╭──

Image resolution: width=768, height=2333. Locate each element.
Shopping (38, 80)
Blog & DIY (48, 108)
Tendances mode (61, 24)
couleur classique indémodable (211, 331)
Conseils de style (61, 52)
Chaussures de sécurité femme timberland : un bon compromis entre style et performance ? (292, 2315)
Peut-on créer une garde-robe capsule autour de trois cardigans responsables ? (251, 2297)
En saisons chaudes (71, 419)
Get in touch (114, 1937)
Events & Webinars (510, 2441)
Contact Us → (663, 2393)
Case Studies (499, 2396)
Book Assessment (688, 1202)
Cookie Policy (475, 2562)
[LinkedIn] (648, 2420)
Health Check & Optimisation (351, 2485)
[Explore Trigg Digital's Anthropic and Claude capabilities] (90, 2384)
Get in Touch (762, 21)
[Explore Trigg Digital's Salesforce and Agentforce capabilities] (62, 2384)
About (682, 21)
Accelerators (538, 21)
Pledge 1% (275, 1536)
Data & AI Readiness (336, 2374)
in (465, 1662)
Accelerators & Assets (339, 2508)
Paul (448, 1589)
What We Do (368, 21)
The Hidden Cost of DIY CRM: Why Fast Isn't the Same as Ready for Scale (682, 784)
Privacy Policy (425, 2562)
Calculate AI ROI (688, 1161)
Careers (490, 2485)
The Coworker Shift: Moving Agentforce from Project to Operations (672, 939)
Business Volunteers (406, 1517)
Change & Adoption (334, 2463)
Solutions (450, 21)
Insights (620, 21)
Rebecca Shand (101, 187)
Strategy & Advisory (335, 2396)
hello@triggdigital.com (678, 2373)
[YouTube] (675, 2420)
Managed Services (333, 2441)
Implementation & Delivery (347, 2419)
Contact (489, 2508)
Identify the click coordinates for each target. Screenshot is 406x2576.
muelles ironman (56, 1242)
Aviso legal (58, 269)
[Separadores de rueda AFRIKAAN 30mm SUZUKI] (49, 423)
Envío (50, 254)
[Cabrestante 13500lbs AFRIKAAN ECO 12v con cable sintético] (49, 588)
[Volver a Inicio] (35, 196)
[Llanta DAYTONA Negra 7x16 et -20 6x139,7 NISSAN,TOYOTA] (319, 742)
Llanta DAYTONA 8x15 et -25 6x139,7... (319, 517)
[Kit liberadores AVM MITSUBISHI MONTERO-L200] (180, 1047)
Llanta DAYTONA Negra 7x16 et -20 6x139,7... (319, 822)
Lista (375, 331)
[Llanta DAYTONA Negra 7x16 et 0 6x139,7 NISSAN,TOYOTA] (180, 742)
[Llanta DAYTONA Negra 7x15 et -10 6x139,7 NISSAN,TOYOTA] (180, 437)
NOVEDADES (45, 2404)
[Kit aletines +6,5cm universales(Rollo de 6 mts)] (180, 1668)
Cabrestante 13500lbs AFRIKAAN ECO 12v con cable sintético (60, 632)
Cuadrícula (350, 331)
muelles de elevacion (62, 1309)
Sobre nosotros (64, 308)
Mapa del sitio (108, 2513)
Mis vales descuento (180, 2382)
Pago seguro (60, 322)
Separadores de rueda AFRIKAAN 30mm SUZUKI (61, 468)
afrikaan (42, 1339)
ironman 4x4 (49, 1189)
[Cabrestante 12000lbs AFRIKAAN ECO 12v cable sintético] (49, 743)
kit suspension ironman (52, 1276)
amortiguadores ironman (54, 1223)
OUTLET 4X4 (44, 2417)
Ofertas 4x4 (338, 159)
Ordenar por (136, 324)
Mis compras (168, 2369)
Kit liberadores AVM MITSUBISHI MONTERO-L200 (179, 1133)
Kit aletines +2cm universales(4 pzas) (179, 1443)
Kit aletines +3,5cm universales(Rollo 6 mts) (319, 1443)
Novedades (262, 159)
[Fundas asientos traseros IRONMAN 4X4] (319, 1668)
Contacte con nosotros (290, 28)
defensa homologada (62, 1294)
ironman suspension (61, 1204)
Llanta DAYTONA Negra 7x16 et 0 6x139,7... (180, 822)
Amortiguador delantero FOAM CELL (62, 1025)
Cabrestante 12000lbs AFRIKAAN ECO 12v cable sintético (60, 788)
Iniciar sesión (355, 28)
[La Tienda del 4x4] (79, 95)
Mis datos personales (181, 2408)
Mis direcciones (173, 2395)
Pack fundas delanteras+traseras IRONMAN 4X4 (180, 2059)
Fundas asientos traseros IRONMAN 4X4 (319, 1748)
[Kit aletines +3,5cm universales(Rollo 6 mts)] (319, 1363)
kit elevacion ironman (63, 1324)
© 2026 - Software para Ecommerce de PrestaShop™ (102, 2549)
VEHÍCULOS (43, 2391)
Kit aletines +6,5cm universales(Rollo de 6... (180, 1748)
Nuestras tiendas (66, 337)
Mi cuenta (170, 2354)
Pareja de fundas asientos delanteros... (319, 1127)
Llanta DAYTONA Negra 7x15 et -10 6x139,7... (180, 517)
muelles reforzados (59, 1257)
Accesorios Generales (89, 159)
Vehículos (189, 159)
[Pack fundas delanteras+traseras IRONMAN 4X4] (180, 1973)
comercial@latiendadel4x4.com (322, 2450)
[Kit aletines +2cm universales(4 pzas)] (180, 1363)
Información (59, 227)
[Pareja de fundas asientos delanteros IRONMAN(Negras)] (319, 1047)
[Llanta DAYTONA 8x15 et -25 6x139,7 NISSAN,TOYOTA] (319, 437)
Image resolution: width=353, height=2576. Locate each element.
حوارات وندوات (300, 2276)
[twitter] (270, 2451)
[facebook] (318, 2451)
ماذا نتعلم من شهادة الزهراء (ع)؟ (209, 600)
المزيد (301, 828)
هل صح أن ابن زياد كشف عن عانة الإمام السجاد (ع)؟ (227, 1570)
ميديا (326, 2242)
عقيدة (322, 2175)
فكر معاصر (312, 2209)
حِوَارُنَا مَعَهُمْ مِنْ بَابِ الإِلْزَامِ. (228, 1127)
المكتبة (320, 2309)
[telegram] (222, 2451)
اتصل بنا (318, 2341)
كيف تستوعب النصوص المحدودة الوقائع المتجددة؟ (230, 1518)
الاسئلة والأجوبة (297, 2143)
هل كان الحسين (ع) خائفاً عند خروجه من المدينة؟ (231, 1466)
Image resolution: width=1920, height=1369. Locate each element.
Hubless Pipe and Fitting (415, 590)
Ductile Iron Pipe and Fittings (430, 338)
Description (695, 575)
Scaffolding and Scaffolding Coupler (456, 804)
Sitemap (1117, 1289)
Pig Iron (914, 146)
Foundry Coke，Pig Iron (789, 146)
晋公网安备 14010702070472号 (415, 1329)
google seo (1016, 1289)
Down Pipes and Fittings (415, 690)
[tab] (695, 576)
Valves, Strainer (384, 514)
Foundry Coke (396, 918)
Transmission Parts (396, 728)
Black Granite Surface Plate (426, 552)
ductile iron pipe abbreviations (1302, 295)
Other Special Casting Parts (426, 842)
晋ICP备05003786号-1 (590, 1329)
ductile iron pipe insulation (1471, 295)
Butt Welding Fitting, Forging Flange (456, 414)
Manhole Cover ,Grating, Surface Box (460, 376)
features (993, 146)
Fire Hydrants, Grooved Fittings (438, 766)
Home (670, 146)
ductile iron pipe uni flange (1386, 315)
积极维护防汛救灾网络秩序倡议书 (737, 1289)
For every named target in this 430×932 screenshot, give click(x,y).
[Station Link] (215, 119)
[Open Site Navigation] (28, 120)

╰──

[Exercise aim]: Write down again the exact lines running from the beginning of the data to the line containing "[LinkedIn] (648, 2420)", with both ends included.

[Finished task]:
Image resolution: width=768, height=2333. Locate each element.
Shopping (38, 80)
Blog & DIY (48, 108)
Tendances mode (61, 24)
couleur classique indémodable (211, 331)
Conseils de style (61, 52)
Chaussures de sécurité femme timberland : un bon compromis entre style et performance ? (292, 2315)
Peut-on créer une garde-robe capsule autour de trois cardigans responsables ? (251, 2297)
En saisons chaudes (71, 419)
Get in touch (114, 1937)
Events & Webinars (510, 2441)
Contact Us → (663, 2393)
Case Studies (499, 2396)
Book Assessment (688, 1202)
Cookie Policy (475, 2562)
[LinkedIn] (648, 2420)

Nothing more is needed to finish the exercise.